Estes são motivos nada desprezíveis. Antes da Aliança, um país de baixa renda teria de bater à porta dos agentes de financiamento e conhecimento para buscar parceiros. Para países com recursos humanos limitados, dispor dos serviços gratuitos de funcionários internacionais poliglotas pode ser algo muito útil – estes trabalharão como uma espécie de corretores imparciais, que apresentarão parceiros potenciais. Para os países desenvolvidos, a Aliança permitirá encontrar parceiros com quem dividir os riscos de investir os limitados recursos disponíveis para o desenvolvimento internacional. Além disso, a Aliança tem como nível de atuação as políticas públicas e programas de relevância nacional, ou seja, não aproximará parceiros focados em projetos de nível subnacional ou comunitário.
════
=== Exercício escrito A ===
Responda com base no texto sobre a Aliança:
(i) Antes da Aliança, a que porta um país de baixa renda teria de bater para buscar parceiros?
(ii) O que a Aliança permitirá aos países desenvolvidos?
(iii) Que parceiros a Aliança não aproximará?
=== Exercício escrito B ===
Liste todos os tipos de país mencionados no texto sobre a Aliança.

=== Trecho de dados ===
════
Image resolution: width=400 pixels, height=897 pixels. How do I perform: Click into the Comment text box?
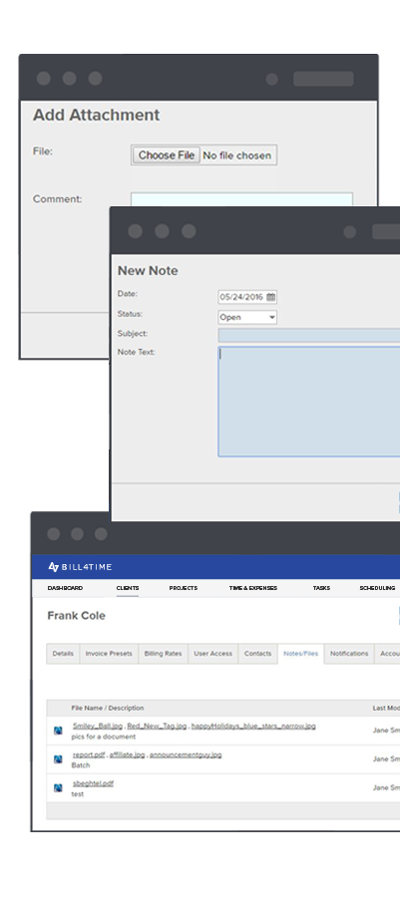241,199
════
=== Resposta completa A ===
(i) À porta dos agentes de financiamento e conhecimento.
(ii) Encontrar parceiros com quem dividir os riscos de investir os limitados recursos disponíveis para o desenvolvimento internacional.
(iii) Parceiros focados em projetos de nível subnacional ou comunitário.

=== Resposta completa B ===
País de baixa renda; países com recursos humanos limitados; países desenvolvidos.